Consequently, large swathes of urban land are reserved for commercial districts, gated colonies, and high-income housing, while informal neighbourhoods are absent from plans, treated as temporary or illegal. Gurugram, developed largely by private real estate companies with minimal public sector intervention, is perhaps the most prominent example of private sector-driven elite urbanism in India, where corporate offices, luxury condominiums, and exclusive enclaves dominate the landscape (Chatterji, 2016). Similar patterns are increasingly visible in most other tier-I and tier-II cities where informal populations are pushed to peripheral areas or resettlement colonies located far from transport and employment hubs, thereby reinforcing social and spatial segregation.

Photo: Wikimedia Commons
The neoliberal shift: Commodifying urban land
From the 1990s onwards, India’s urban governance paradigm shifted dramatically. Cities were recast as engines of growth and investment, and urban land became central to new strategies of revenue generation, financing, and development (Bhan, 2016; Datta, 2018). Instruments such as public-private partnerships, land pooling, and land monetisation became common, with central schemes like Jawaharlal Nehru National Urban Renewal Mission (JNNURM) and Smart Cities Mission prioritising financial viability and capital mobilisation over inclusivity.
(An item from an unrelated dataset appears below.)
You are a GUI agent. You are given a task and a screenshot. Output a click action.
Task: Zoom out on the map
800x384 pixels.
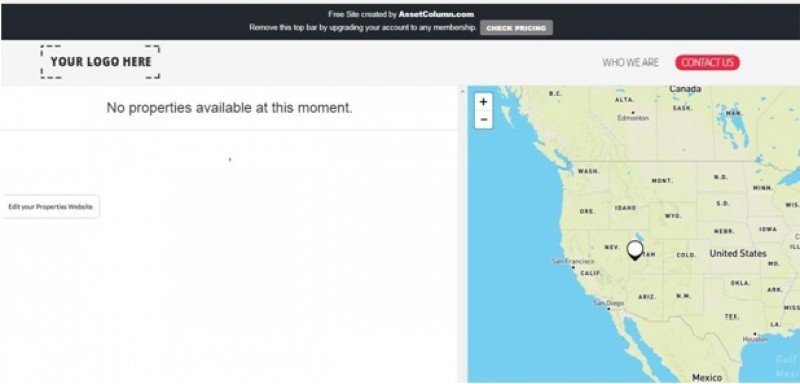point(483,119)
Urban land has transitioned from a collective public resource to an asset to be unlocked for value capture. Consequently, urban planning decisions increasingly favour high-end redevelopment, malls, and gated enclaves, with minimal consideration for spatial justice or equitable access (Datta, 2015). Institutions such as development authorities and special purpose vehicles are assuming greater control over decisions affecting land, often sidelining municipal bodies and community voices (Shatkin, 2017).
A key outcome of this transformation is the steady erosion of public land. Spaces traditionally reserved for public services—municipal schools, parks, transport depots—are being transferred to private developers through long leases, joint ventures, or outright sale, often under the rhetoric of ‘urban renewal’.
For example, in Kolkata, city authorities have initiated the conversion of tram depot lands into commercial real estate, despite strong opposition from civil society organisations. Analysts note that the potential monetisation of approximately 43 acres across eight depots is a key driver behind the authorities’ reluctance to sustain tram operations, even though the system has functioned efficiently for over 150 years as a clean, green and age-friendly mode of transport (Basu, 2024; Chatterji, 2025). This move stands in sharp contrast to global urban trends, where trams are being revived as a sustainable mobility option.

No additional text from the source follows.